[What is needed]: Take the records below from their first line to the line with "Given: Open the Filter funnel button", and restate those lines word for word.

[Given records]:

+ + +

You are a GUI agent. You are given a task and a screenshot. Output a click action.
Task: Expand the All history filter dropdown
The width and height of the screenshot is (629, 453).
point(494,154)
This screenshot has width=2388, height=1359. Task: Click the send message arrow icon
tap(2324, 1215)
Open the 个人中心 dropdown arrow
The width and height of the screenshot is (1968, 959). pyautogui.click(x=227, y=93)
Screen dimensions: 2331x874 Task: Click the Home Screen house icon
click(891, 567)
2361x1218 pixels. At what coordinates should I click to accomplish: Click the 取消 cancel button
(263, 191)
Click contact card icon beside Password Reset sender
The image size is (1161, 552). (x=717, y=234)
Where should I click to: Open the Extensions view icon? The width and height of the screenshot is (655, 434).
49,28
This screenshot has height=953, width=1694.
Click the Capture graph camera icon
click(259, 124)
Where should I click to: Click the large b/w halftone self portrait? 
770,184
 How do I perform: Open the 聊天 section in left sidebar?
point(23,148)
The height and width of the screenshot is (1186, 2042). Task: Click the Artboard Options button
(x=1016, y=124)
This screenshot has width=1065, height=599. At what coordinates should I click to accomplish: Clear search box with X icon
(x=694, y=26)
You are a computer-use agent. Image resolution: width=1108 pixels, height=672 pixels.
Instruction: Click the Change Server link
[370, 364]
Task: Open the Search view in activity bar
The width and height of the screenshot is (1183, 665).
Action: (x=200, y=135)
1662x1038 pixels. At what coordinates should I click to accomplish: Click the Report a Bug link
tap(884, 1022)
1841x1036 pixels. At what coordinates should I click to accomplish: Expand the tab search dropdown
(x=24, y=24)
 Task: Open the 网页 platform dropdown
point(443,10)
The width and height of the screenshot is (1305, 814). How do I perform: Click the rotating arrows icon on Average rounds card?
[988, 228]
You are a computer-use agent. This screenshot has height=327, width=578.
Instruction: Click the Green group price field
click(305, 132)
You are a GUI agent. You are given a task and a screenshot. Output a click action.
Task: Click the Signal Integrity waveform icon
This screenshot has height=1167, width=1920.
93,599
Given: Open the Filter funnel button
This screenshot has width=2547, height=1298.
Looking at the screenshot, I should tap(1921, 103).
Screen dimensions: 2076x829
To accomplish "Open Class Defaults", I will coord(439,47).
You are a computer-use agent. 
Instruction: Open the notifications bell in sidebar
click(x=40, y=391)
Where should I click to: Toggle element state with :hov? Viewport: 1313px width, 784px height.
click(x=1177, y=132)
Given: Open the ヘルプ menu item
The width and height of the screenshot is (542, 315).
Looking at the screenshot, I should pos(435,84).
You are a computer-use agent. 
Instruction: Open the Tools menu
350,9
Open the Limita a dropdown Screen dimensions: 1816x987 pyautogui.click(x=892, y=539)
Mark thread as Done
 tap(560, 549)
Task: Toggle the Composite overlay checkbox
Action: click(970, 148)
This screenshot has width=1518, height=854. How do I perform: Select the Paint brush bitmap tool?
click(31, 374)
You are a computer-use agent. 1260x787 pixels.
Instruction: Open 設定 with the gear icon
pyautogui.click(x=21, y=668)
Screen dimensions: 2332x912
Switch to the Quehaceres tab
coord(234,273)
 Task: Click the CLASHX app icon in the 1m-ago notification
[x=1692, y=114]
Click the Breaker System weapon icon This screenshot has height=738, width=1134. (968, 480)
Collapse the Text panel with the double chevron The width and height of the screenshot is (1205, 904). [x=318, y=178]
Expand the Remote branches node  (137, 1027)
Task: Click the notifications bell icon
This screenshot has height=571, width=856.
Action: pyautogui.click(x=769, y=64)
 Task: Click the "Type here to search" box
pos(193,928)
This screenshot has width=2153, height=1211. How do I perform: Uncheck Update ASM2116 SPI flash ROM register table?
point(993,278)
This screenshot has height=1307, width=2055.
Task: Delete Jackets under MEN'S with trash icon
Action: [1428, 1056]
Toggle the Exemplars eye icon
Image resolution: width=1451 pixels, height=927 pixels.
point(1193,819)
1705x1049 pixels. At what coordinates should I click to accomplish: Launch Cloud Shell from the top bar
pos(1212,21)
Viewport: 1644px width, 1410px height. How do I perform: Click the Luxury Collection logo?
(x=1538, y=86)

+ + +

[Result]:
You are a GUI agent. You are given a task and a screenshot. Output a click action.
Task: Expand the All history filter dropdown
The width and height of the screenshot is (629, 453).
point(494,154)
This screenshot has width=2388, height=1359. Task: Click the send message arrow icon
tap(2324, 1215)
Open the 个人中心 dropdown arrow
The width and height of the screenshot is (1968, 959). pyautogui.click(x=227, y=93)
Screen dimensions: 2331x874 Task: Click the Home Screen house icon
click(891, 567)
2361x1218 pixels. At what coordinates should I click to accomplish: Click the 取消 cancel button
(263, 191)
Click contact card icon beside Password Reset sender
The image size is (1161, 552). (x=717, y=234)
Where should I click to: Open the Extensions view icon? The width and height of the screenshot is (655, 434).
49,28
This screenshot has height=953, width=1694.
Click the Capture graph camera icon
click(259, 124)
Where should I click to: Click the large b/w halftone self portrait? 
770,184
 How do I perform: Open the 聊天 section in left sidebar?
point(23,148)
The height and width of the screenshot is (1186, 2042). Task: Click the Artboard Options button
(x=1016, y=124)
This screenshot has width=1065, height=599. At what coordinates should I click to accomplish: Clear search box with X icon
(x=694, y=26)
You are a computer-use agent. Image resolution: width=1108 pixels, height=672 pixels.
Instruction: Click the Change Server link
[370, 364]
Task: Open the Search view in activity bar
The width and height of the screenshot is (1183, 665).
Action: (x=200, y=135)
1662x1038 pixels. At what coordinates should I click to accomplish: Click the Report a Bug link
tap(884, 1022)
1841x1036 pixels. At what coordinates should I click to accomplish: Expand the tab search dropdown
(x=24, y=24)
 Task: Open the 网页 platform dropdown
point(443,10)
The width and height of the screenshot is (1305, 814). How do I perform: Click the rotating arrows icon on Average rounds card?
[988, 228]
You are a computer-use agent. This screenshot has height=327, width=578.
Instruction: Click the Green group price field
click(305, 132)
You are a GUI agent. You are given a task and a screenshot. Output a click action.
Task: Click the Signal Integrity waveform icon
This screenshot has height=1167, width=1920.
93,599
Given: Open the Filter funnel button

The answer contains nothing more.